About this task: Beginning with the line containing "You are a computer-use agent. 363x363 pixels." and ending at the last line of the data, set down every line exactly, leaving out all pictures.

Records to use:
________________________
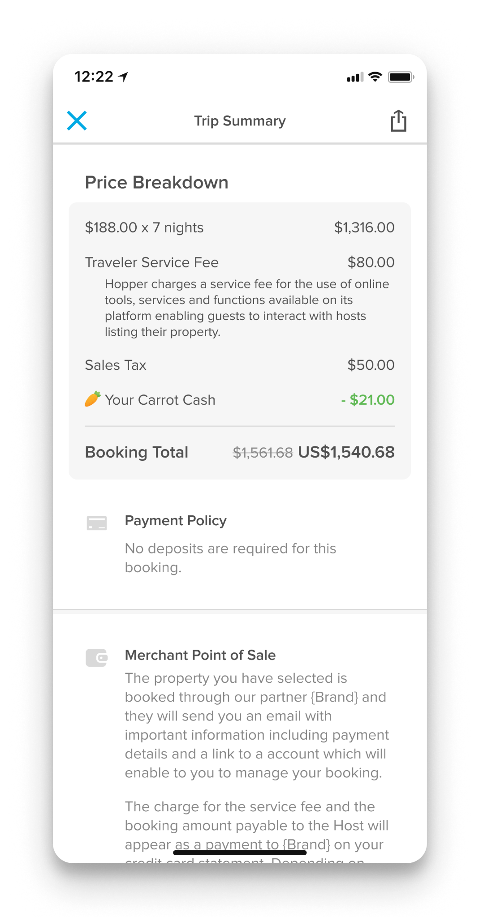Tap the Wi-Fi status icon
This screenshot has width=479, height=917.
(375, 77)
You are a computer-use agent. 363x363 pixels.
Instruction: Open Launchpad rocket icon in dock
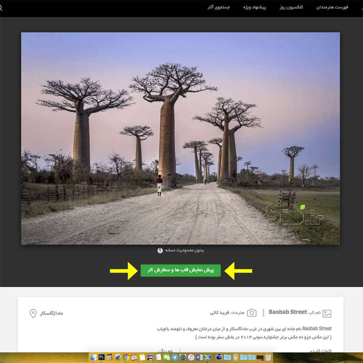(x=118, y=357)
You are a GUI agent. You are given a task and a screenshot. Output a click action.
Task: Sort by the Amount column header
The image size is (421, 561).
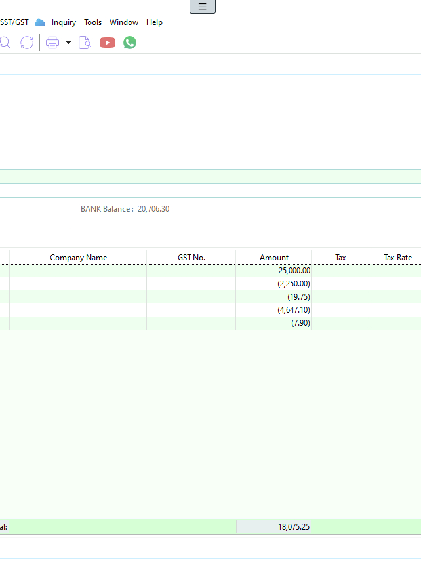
________________________
Exercise result:
You are a computer-use agent. 363x363 pixels.
Instruction: Open Launchpad rocket icon in dock
(x=118, y=357)
You are a GUI agent. You are given a task and a screenshot. Output a click action.
Task: Sort by the Amount column header
The image size is (421, 561).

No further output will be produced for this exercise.